1

Well I have been trying to convert this integer into hex and have successfully done so but I need to use this hex for setting something. Now for this I need to use a char not a char array. Nothing else has worked without manually setting it. Maybe the problem lies in the issue that I use sprintf for the conversion to hex but either way I am sure there is a way to complete this task. Now What I need to change is have the output be char z but I haven't found a way to get this to work. Any help is greatly appreciated. Thanks

EDIT: now thi code may not make sense directly because it is incomplete and I saw no purpose inputting unrelated code. int x will never be over 100 and the whole point is to convert this into a hex and write it to the memory of a setting I have. So I have been trying to figure out how to convert the integer into hex into a char. nonstring as someone pointed out even though sprintf converts it to a string stored in a char as I just noticed. But I need to take the int convert to hex and assign that to a char variable forbuse later on. And that is where I am stuck. I do not know the best way to go about completely all that in a format and way without going into a string and other things. 

VOID WriteSetting(int x)
{
    char output[8];
    sprintf(output, "0x%X", x);
    char z = 0x46
    unsigned char y = z
}

Working Code:

VOID WriteSetting(int x)
{
    unsigned char y = (unsigned char)x;
    Settingdb.Subset.Set = y;
}
Kebob
  • 23
  • 1
  • 4
  • I don't understand this. What's all this with the conversion, the char array, the char, the int...? –  Jun 06 '13 at 05:55
  • 2
    There is a huge difference between `0x46` and `"0x46"` – Karthik T Jun 06 '13 at 05:56
  • 1
    Be very careful when using sprintf, your output buffer is only 4 chars long, so if x is above 255 your going to be in trouble. A bit of string theory perhaps wouldn't go amiss here. If you're using C++ look into std::string, it will solve many problems. – Cramer Jun 06 '13 at 06:04
  • This code doesn't make sense - the output buffer will likely be overrun, but the contents are local to the function regardless. The same is true of `z` and `y`. 0x46 is 'F' in ASCII, but what's the significance of it? – Brett Hale Jun 06 '13 at 06:11
  • I am writing this to a very specific setting on hardware that is not regularly used sobthis need to be specific. it will take in a int not hex from another function I have but again this is irrevolent. I just need to convert the int to hex assign it to a nonstring char and then done. I do not know why it is so difficult to do a simple task like this in C and Cplusplus. Maybe I am missing something. – Kebob Jun 06 '13 at 13:42

4 Answers4

0

Have you tried

printf("0x%X", z);
Karthik T
  • 31,456
  • 5
  • 68
  • 87
0

While the C++ standards do not explicitly require it, the size of a character is sometimes a byte, and an integer 4 bytes. I presume that this is why you are using an array of 4 characters.

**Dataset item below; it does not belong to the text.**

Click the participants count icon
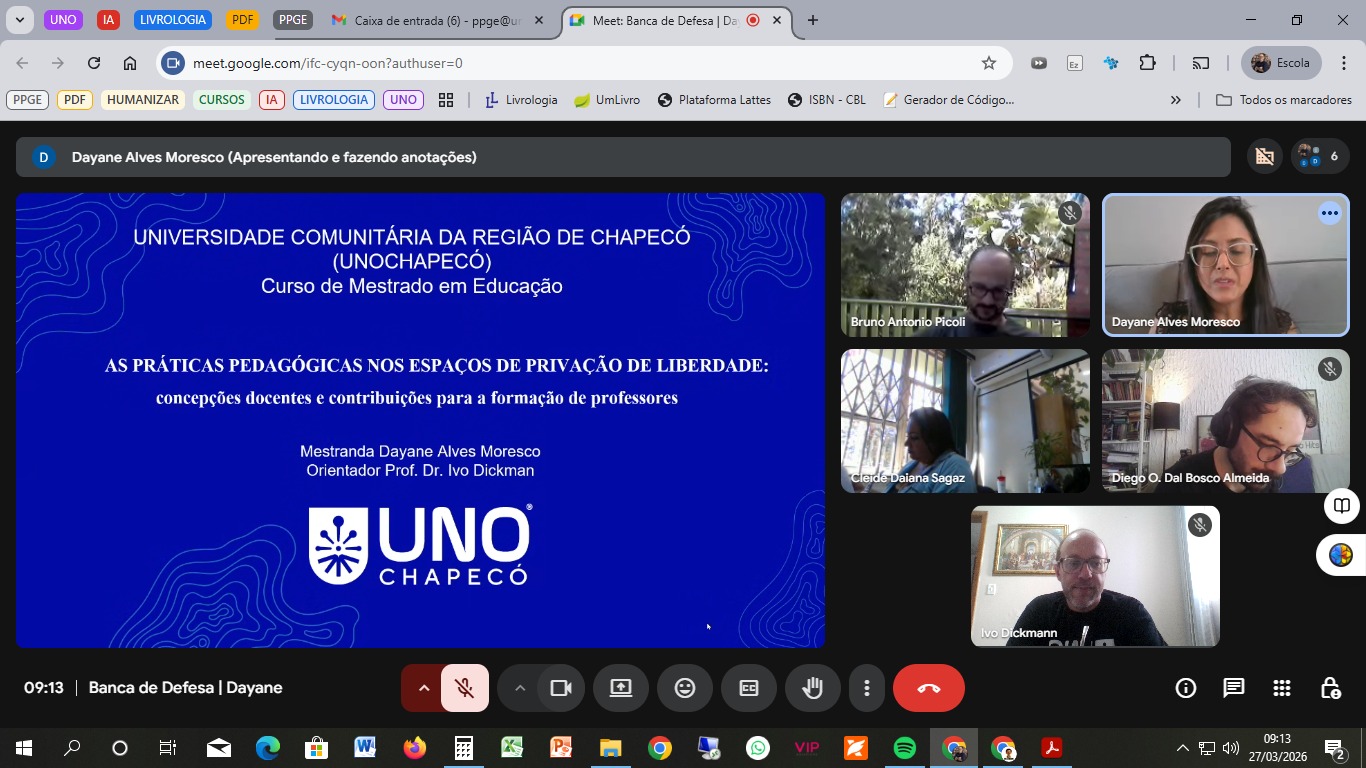(x=1320, y=156)

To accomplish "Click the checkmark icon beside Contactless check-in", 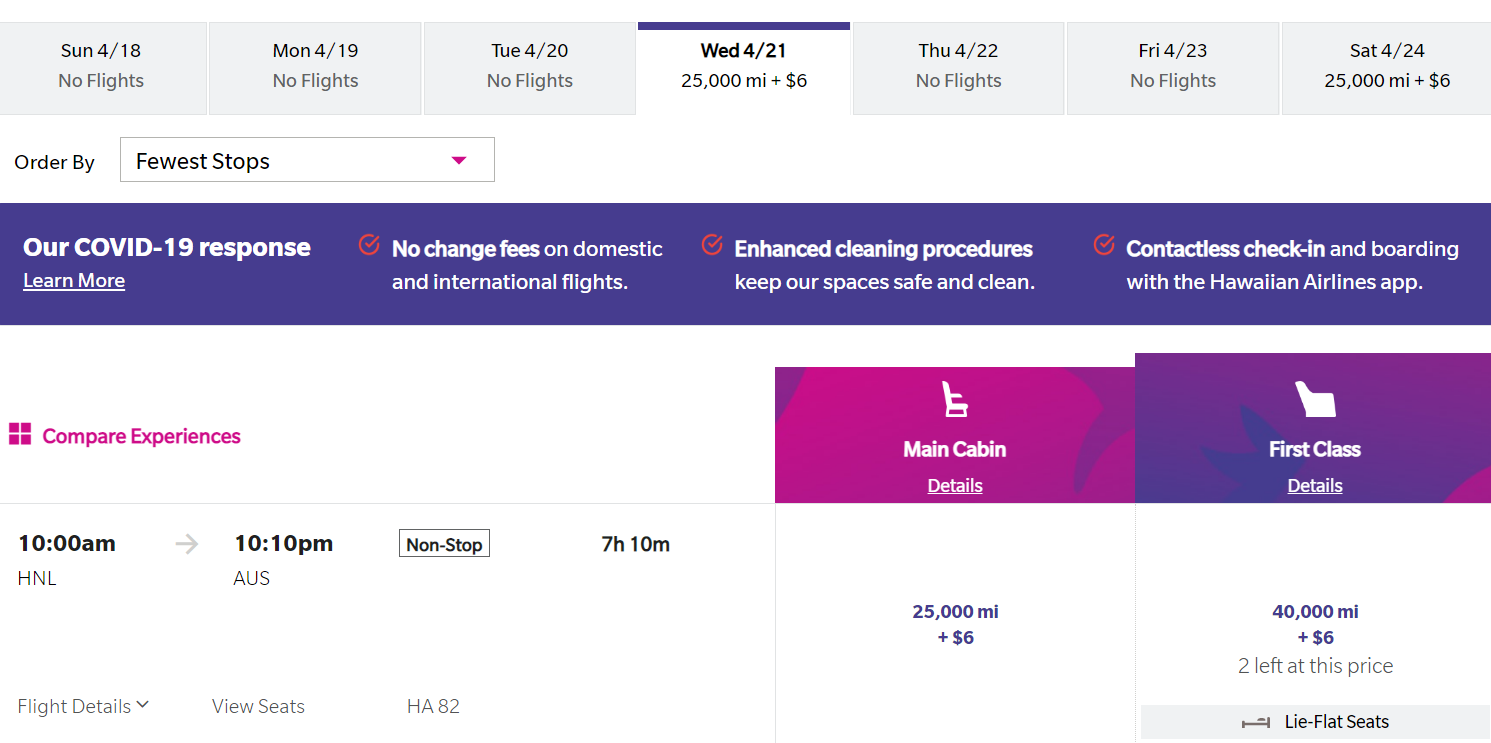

So when you have an integer type and try to cram it into a single character, you'll lose precision.

P.S. A more precise explanation of sizes of data types is here: What does the C++ standard state the size of int, long type to be?

Community
  • 1
  • 1
Kirby
  • 3,649
  • 3
  • 26
  • 28
0

If what you want is for:

WriteSetting(70);

or 

WriteSetting(0x46);

to do the same thing as

char z = 0x46;
unsigned char y = z;

then all you need to do is:

void WriteSetting(int x)
{
    unsigned char y = x;
}

Integers don't have any inherent base - they're just numbers. There's no difference at all between unsigned char y = 0x46; and unsigned char y = 70;.

caf
  • 233,326
  • 40
  • 323
  • 462
  • so if I intake 70 and set it to a char then will that convert to hexadecimal? I need it to be a hexadecimal or else the setting fails and crashes the hardware I am working with. so although there is no difference between the two, the srtting intake reads differently – Kebob Jun 06 '13 at 14:10
  • 1
    I say again - *integers don't have any inherent base*. If `unsigned char y = 0x46;` works for your hardware, then `unsigned char y = 70;` will also work, because it is *exactly the same thing*. – caf Jun 06 '13 at 22:41
  • This worked! Awesome thanks for the useful information. I just used some different code but using just unsigned char worked so thank you very much. – Kebob Jun 07 '13 at 00:41
0
void WriteSetting(unsigned char *y, int x){
    if(x > 100){
        fprintf(stderr, "x value(%d) is invalid at %s\n", x, __func__);
        return ;
    }
    *y = x;//There is no need for conversion probably
}
BLUEPIXY
  • 39,699
  • 7
  • 33
  • 70